[Collected data entries]
◆ ◆ ◆ ◆ ◆ ◆ ◆
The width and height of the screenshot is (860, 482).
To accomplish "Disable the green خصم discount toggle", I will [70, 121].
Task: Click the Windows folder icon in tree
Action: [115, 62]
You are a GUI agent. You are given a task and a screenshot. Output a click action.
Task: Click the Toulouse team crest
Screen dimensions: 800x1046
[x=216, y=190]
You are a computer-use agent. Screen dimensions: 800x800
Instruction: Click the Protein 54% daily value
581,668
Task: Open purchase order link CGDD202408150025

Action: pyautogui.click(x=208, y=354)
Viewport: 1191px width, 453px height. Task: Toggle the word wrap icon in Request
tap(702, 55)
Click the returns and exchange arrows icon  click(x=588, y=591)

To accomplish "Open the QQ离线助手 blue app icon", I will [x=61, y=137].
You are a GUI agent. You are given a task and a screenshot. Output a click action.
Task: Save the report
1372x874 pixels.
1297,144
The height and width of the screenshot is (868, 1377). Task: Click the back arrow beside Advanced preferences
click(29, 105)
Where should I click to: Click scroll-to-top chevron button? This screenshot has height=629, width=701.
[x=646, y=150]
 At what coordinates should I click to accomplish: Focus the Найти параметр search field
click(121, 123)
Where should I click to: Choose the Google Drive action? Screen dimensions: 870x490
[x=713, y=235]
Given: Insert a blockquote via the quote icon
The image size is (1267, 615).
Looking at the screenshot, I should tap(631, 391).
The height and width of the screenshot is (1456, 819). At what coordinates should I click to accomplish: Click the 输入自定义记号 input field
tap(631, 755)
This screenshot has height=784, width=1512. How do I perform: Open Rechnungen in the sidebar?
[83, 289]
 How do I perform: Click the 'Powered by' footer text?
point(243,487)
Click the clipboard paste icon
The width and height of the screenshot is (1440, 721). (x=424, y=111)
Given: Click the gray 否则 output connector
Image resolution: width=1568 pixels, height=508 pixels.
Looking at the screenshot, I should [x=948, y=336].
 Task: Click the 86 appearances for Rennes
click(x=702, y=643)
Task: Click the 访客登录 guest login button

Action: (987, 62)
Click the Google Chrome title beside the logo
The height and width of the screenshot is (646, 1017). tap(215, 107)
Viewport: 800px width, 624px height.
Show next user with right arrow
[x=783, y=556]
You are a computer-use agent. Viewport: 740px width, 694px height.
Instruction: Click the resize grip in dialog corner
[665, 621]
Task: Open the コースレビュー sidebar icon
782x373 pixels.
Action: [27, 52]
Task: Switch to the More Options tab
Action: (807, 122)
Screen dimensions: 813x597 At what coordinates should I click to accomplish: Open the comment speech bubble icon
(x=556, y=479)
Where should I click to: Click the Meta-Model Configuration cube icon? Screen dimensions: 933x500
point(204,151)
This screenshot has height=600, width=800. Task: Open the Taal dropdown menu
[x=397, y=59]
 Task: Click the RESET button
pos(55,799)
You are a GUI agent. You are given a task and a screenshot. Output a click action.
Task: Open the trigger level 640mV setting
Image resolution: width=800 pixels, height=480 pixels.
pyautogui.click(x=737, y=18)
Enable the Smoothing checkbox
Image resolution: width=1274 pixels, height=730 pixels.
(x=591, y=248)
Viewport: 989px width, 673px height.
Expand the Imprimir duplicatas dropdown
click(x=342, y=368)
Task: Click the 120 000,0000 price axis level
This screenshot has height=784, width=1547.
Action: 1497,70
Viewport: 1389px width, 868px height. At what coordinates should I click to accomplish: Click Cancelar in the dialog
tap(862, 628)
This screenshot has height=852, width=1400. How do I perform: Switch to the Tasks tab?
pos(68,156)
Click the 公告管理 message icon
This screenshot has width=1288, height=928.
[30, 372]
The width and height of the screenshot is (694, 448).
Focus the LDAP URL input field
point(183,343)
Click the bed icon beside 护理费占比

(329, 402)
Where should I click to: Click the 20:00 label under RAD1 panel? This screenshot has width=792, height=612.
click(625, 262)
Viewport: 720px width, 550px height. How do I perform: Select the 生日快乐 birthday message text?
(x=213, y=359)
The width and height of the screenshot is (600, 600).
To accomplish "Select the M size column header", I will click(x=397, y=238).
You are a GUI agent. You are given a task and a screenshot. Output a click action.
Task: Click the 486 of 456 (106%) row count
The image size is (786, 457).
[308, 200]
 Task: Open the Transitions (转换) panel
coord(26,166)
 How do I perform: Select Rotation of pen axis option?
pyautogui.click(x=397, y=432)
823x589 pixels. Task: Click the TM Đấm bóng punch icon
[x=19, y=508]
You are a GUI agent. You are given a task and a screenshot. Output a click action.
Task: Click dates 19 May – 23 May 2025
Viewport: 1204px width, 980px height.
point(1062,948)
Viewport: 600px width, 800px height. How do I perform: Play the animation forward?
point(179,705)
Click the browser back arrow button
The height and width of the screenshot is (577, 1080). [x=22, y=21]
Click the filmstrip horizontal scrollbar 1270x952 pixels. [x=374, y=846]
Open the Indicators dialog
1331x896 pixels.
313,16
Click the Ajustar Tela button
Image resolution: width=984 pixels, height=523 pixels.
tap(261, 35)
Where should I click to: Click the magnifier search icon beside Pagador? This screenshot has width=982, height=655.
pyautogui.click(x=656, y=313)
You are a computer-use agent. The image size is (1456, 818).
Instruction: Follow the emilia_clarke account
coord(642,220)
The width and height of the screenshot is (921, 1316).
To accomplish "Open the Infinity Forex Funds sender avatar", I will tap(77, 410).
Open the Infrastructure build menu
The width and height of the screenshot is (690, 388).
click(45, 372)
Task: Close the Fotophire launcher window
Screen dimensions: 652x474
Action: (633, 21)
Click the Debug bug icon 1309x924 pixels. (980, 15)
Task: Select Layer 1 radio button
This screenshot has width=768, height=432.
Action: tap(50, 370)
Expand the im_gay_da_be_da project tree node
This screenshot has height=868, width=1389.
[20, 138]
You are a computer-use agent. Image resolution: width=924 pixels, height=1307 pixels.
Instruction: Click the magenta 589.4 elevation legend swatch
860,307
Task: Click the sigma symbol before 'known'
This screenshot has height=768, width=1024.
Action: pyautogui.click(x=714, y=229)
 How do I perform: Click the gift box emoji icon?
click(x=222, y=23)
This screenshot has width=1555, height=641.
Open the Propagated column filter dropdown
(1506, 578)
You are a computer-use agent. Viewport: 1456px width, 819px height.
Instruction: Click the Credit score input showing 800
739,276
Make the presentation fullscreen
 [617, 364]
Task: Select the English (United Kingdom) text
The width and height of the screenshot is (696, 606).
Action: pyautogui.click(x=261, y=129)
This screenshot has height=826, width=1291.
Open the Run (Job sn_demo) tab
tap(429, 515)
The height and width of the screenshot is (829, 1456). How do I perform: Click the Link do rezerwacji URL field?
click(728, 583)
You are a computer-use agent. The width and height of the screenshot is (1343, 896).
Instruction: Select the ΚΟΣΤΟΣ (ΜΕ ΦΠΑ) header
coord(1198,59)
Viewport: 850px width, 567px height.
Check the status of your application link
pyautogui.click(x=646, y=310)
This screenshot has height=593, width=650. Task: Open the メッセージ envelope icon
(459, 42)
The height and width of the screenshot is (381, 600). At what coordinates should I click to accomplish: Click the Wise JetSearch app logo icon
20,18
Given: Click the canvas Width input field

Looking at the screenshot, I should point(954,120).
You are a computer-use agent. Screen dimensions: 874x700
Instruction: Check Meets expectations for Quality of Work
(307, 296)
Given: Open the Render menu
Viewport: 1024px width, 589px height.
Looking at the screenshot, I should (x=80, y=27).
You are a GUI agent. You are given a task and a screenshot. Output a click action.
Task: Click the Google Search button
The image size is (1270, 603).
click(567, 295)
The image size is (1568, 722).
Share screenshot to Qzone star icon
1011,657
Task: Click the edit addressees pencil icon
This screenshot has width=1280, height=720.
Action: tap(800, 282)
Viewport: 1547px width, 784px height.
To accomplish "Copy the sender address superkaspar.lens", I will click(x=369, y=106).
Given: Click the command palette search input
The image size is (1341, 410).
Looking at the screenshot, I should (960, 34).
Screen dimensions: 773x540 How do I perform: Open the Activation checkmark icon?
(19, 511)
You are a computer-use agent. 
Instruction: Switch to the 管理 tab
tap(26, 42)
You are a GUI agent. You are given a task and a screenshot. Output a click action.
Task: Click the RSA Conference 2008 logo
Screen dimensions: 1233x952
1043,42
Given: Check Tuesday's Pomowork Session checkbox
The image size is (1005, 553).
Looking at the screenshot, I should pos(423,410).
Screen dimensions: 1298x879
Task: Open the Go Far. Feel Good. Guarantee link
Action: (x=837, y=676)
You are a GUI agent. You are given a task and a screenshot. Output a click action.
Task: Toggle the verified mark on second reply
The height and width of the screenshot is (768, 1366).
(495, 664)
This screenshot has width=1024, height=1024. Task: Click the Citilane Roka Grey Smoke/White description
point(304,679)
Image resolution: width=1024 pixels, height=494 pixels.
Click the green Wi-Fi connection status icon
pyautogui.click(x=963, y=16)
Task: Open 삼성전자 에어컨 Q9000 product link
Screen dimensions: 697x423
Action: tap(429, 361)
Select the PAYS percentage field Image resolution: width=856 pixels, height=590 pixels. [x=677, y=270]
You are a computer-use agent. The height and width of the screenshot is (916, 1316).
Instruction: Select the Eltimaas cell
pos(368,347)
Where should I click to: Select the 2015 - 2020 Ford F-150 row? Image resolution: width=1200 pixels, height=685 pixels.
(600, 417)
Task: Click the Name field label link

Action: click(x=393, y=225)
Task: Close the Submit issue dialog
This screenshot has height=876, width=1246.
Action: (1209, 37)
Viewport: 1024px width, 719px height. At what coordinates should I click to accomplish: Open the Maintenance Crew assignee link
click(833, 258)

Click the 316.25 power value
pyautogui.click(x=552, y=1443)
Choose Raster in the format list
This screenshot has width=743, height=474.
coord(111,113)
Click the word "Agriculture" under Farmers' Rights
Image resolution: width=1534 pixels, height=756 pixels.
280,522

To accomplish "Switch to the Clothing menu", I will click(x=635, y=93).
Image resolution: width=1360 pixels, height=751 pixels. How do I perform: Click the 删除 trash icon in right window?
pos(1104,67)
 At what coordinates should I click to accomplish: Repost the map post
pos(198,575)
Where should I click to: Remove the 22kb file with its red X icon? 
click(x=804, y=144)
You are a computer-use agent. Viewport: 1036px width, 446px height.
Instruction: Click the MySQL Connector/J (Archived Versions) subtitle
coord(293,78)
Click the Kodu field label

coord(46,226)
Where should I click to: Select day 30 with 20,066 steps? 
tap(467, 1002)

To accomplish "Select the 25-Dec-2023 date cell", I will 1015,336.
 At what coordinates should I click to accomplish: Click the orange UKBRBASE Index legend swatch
◆ ◆ ◆ ◆ ◆ ◆ ◆
Among the lines above, count those that include the word "sender". Give only the result.

2